Paper presentation: Each student should sign up to present one paper here. Students presenting the same paper should work together to prepare a 40 minutes whiteboard talk on the paper (at most two slides is allowed). The talk should be self-contained: give background/motivation, intuition and the key results from the paper that you think are the most interesting. Do not need to cover everything; present derivations if they convey insights. Clarity will be the main evaluation criterion. All students are expected to read the assigned paper and participate in the discussions.
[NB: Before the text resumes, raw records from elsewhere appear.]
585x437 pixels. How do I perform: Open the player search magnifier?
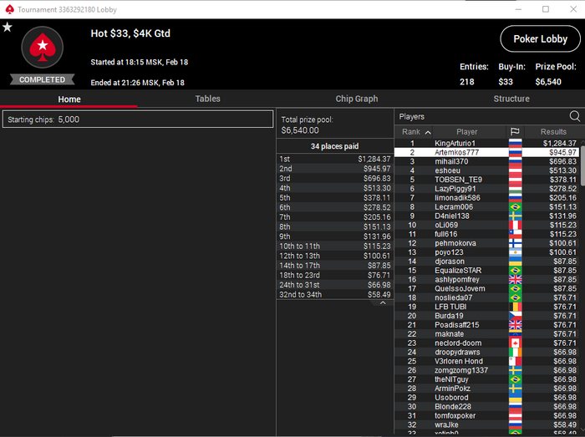pos(575,116)
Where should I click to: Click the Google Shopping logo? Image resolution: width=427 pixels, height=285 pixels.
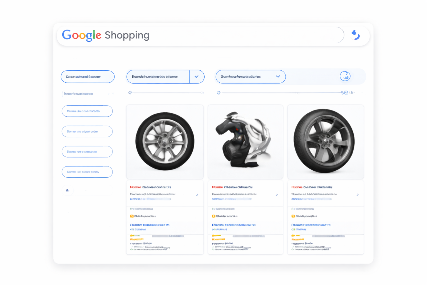(106, 35)
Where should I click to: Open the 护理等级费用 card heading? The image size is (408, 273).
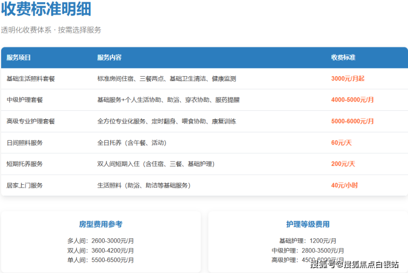pyautogui.click(x=308, y=224)
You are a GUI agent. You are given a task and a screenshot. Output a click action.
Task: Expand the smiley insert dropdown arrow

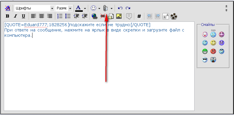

Homework assignment: Each student should submit one PDF solution. It's ok to help each other, but each person should complete his/her own assignment.
Final project: This is the main component of the course; start early! This should be an research project that is related to the course material. You are free to select your own topic and work in teams, but please check in with the instructor. The project could be empirical (e.g. applying some of the methods we discuss to your data), theoretical (e.g. proving some algorithmic properties) or developing new methods. Please use the NIPS template provided for the final write-up.